When academics think of European Union funding, they often cite the European Commission's framework programmes, but another EU institution, the European Investment Bank, is playing an increasingly vital funding role.

The bank, which is independent of other EU bodies, raises money on international markets and is also bankrolled by member states and the EU.

It not only has huge financial clout, but it is also able to lend at low interest rates.

The EIB started to turn its monetary spigot towards education in 1997, and approvals now stand at €3 billion (£2 billion) a year across tertiary, secondary and primary education projects. Germany, Spain and Italy have been the biggest recipients of EIB largesse in higher education, although Britain has not done badly.

Over the past ten years, the EIB loaned German higher education €2.05 billion.
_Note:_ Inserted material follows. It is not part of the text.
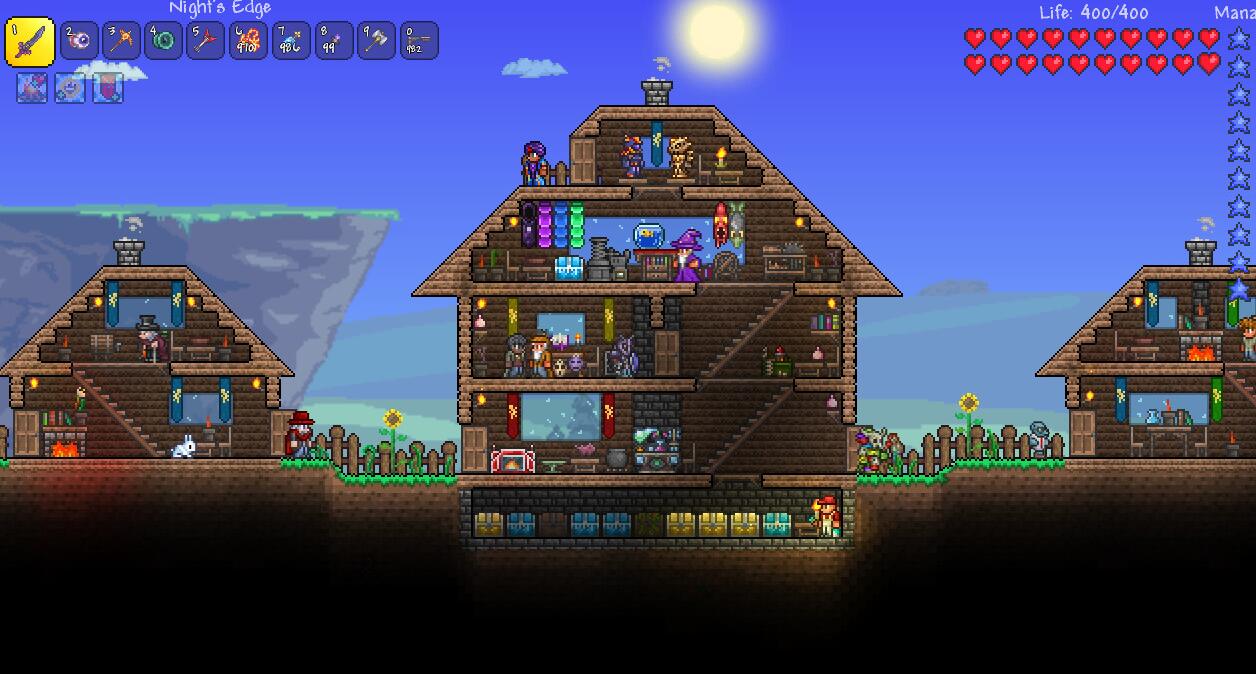Choose the blue star stack in slot 7

pos(291,41)
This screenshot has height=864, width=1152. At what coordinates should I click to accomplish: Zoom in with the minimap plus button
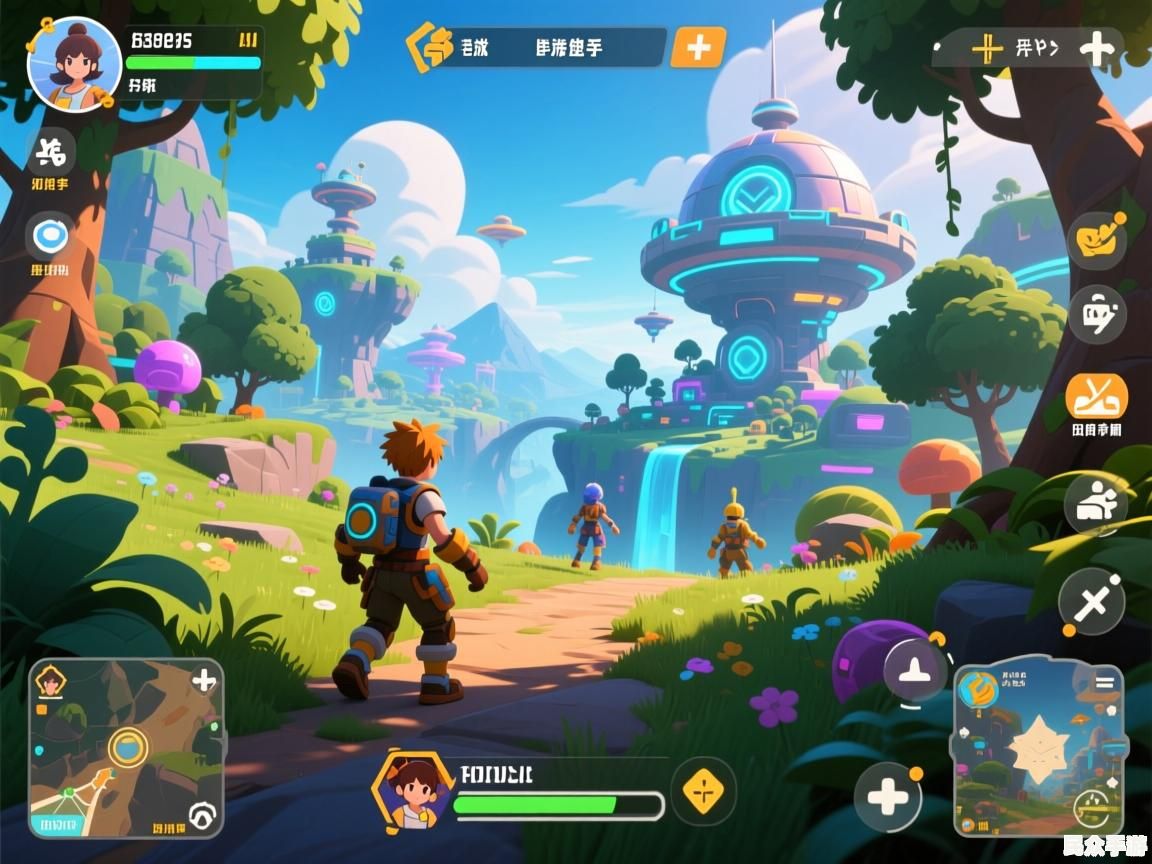pos(204,681)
Beneficiaries included universities and colleges in Lower Saxony, North Rhine-Westphalia, Saarland, Mecklenburg-Pomerania, Saxony-Anhalt and Thuringia, with dedicated single-institution loans expanding the International University, Bremen, the Berlin Academy of Arts, the universities of Heidelberg, Gottingen and Kiel and others.
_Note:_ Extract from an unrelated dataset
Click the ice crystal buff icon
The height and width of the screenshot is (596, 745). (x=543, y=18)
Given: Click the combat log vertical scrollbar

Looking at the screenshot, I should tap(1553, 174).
Spanish higher education received €682.72 million, while Italy's universities secured €293.76 million in EIB loans.

Britain has had loans of €208.32 million since 1997, mostly funnelled through the Higher Education Funding Council for England, although Imperial College London borrowed €73.89 million to build student accommodation.

Four other UK higher education institutions are negotiating loans. One, which involves Bristol University borrowing up to £60 million to boost teaching and research facilities, passed bank approval procedures.
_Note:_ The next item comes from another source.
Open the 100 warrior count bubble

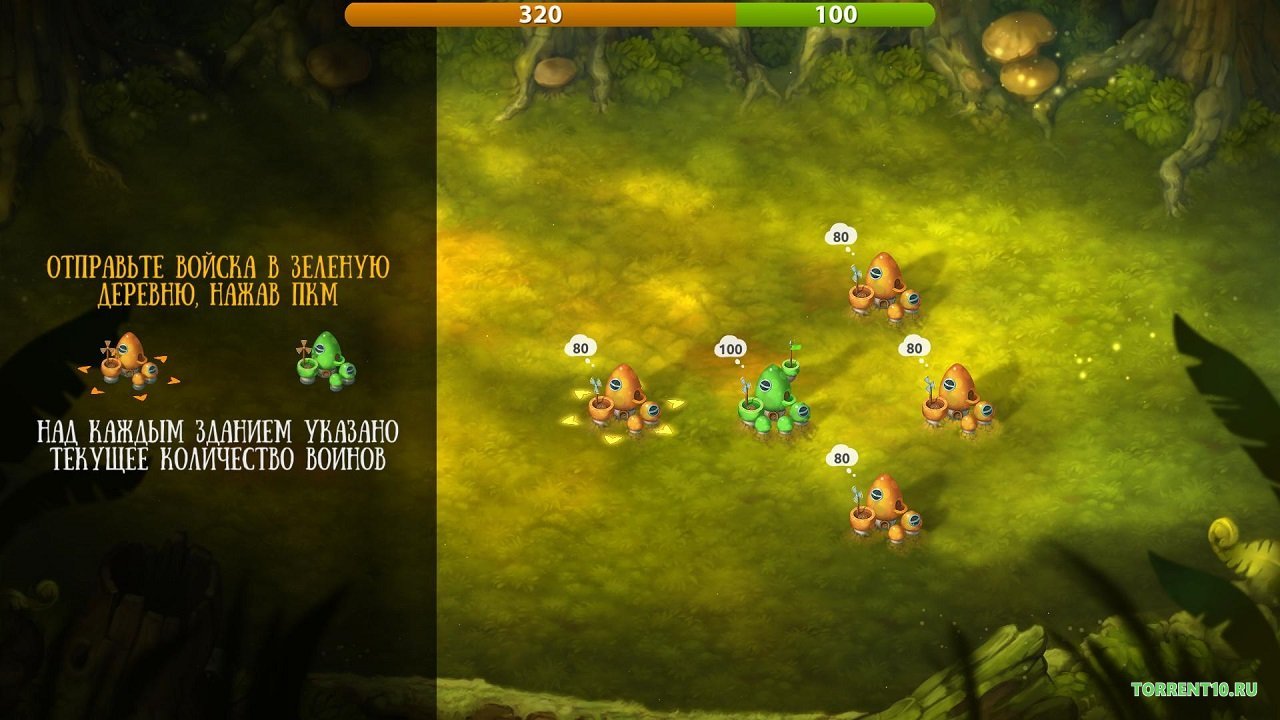pyautogui.click(x=729, y=348)
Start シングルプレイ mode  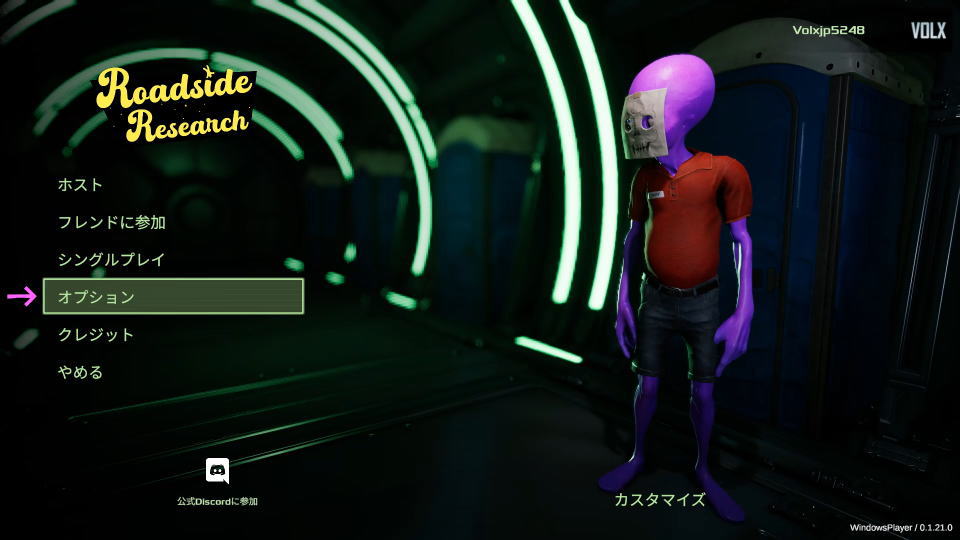click(x=112, y=259)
The bank ensures that a borrower is creditworthy and that it has clear investment strategies aimed at securing sustainable growth.

Stephen Wright, associate director, human capital, said: "We like to see an institution that has a strategic vision of where it wants to go."

This would not just include top research universities but also institutions with a regional teaching role. "We're not only about investing in a university such as Cambridge," he said.

More loans are being developed to help people into study. So far, only a tiny proportion has been allocated to intangible projects such as student loans.